The past few weeks have been full of everything and nothing. Things at work are moving slowly but surely. The preschool now has a projected budget and a uniform design. The storage room is 3/4 finished with my organizational wrath. Matty can now spell his name with out any help. And today I became an accountant. Don't worry, it's mostly data entry stuff and how hard is it to balance an equation? Not hard. Plus I get to hand people their wages, which is always a good feeling. I finally got out of my is-the-work-I'm-doing-really-making-a-difference slump when I read the chapter in The Prophet on work. In summary it said this- Work is the manifestation of love. Every work you do, do it as though you were working for your beloved. If you cannot work with love, it's better to become a beggar and collect your wages from those who can.
In other news, I am finally feeling like I have a community, humble as it is. The boda drivers who we now call mukwano guange (my friends). The staff and parents at the international school who finally remember my name. The church we go to, where we don't know most people's names, but where we want to. Coworkers who are more like compadres, and friends that we can just chill with and not feel awkward. It's far from my vast network of loved ones at home, but I think it will work at sustaining life.
And I have to confess... today I played pretend. Holding my cup of coffee up to my face I closed my eyes and traveled all the way across the ocean and land masses to Court St. in Salem. I was at starbucks.
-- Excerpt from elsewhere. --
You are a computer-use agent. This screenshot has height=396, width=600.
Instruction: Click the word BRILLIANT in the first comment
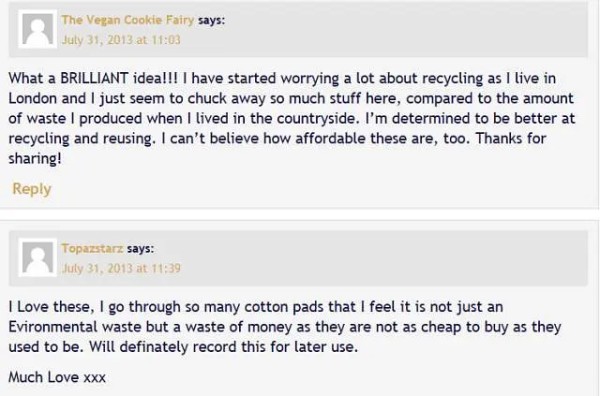click(94, 78)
I could smell the pumpkin spice lattes and overprices pastries. I could see the newspapers and laptops busily being poured over by rushing business men and overheard the prayers and gossip coming from a few pastors, as well as a teenage girl talking a bit too loudly on her cell. I saw the rain outside and the people bundled in Northface and Ugs to keep out the mucky damp leaves and prickly November cold. I thought about leaving, going to my car and driving down the road to my home, or just up I-5 to portland to meet some friends on 23rd or at Whole Foods. As safe and comfortable and wonderful as it was to be home, in that familiar moment I missed Uganda. I missed the unpredictability, the black skin, the sunshine, and the near death experiences on every boda ride to work. I missed knowing my need. I missed my friends, my work, and being literally dirty every day. And so I decided to come back. It was a quick journey because of course I only had to open my eyes.
The educational lesson here: Playing pretend is not only a vital part of child development.
And so now, back home in Uganda I am writing to send you my love and let you know all is well.